● **REQUEST**
Repeat the lines exactly as they appear, from the line containing "Collapse the SSH tree node" through the line containing "(x=1, y=11)", including both of those lines.

#### MATERIALS PROVIDED

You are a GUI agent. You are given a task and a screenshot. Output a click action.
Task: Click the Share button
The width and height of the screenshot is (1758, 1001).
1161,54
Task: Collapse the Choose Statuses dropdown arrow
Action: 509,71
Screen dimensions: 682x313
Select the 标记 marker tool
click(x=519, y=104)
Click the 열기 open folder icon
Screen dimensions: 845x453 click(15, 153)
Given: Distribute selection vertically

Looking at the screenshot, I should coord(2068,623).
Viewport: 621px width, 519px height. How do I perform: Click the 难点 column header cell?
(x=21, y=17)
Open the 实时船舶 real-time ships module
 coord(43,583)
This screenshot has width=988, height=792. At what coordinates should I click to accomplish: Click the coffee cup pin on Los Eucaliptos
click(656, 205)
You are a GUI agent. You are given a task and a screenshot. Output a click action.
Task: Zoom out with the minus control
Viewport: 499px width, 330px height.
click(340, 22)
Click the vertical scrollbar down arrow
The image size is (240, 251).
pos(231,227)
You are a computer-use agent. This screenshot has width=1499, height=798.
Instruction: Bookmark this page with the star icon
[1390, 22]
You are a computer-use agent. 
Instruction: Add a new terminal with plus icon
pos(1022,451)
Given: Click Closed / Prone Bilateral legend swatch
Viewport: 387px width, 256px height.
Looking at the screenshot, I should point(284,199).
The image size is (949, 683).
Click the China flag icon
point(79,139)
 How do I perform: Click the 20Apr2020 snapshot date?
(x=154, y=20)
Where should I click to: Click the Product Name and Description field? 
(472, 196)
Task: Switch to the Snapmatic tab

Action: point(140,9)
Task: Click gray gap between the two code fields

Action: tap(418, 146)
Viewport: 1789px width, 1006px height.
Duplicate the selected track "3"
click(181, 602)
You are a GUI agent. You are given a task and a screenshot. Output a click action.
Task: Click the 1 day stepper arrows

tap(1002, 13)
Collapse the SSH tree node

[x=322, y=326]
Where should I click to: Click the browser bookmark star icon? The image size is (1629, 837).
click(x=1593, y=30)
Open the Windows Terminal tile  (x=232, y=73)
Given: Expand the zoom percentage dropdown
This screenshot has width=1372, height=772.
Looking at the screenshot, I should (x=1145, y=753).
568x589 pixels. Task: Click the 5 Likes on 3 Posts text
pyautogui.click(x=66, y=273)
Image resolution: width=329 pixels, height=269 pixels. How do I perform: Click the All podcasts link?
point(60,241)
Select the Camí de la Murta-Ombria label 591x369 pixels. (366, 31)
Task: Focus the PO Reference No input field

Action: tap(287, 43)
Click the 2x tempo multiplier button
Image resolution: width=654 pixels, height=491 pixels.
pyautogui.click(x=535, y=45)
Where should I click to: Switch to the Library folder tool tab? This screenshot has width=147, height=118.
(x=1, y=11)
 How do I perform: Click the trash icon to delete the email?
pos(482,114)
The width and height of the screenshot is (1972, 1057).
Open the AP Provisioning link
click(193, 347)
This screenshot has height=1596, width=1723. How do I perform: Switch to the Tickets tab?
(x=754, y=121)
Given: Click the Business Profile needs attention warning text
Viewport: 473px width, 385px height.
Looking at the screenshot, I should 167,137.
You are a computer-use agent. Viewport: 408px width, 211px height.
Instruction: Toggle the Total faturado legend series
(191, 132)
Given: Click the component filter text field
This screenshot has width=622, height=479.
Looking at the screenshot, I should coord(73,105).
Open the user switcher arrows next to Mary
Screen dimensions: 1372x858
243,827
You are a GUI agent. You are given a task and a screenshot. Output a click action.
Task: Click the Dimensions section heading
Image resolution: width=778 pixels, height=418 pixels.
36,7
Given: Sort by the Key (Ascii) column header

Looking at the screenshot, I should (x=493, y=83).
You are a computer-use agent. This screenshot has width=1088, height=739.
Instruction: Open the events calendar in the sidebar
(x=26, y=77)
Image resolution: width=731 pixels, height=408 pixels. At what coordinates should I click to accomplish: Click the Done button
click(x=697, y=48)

########

● **ANSWER IN FULL**
Collapse the SSH tree node

[x=322, y=326]
Where should I click to: Click the browser bookmark star icon? The image size is (1629, 837).
click(x=1593, y=30)
Open the Windows Terminal tile  (x=232, y=73)
Given: Expand the zoom percentage dropdown
This screenshot has width=1372, height=772.
Looking at the screenshot, I should (x=1145, y=753).
568x589 pixels. Task: Click the 5 Likes on 3 Posts text
pyautogui.click(x=66, y=273)
Image resolution: width=329 pixels, height=269 pixels. How do I perform: Click the All podcasts link?
point(60,241)
Select the Camí de la Murta-Ombria label 591x369 pixels. (366, 31)
Task: Focus the PO Reference No input field

Action: tap(287, 43)
Click the 2x tempo multiplier button
Image resolution: width=654 pixels, height=491 pixels.
pyautogui.click(x=535, y=45)
Where should I click to: Switch to the Library folder tool tab? This screenshot has width=147, height=118.
(x=1, y=11)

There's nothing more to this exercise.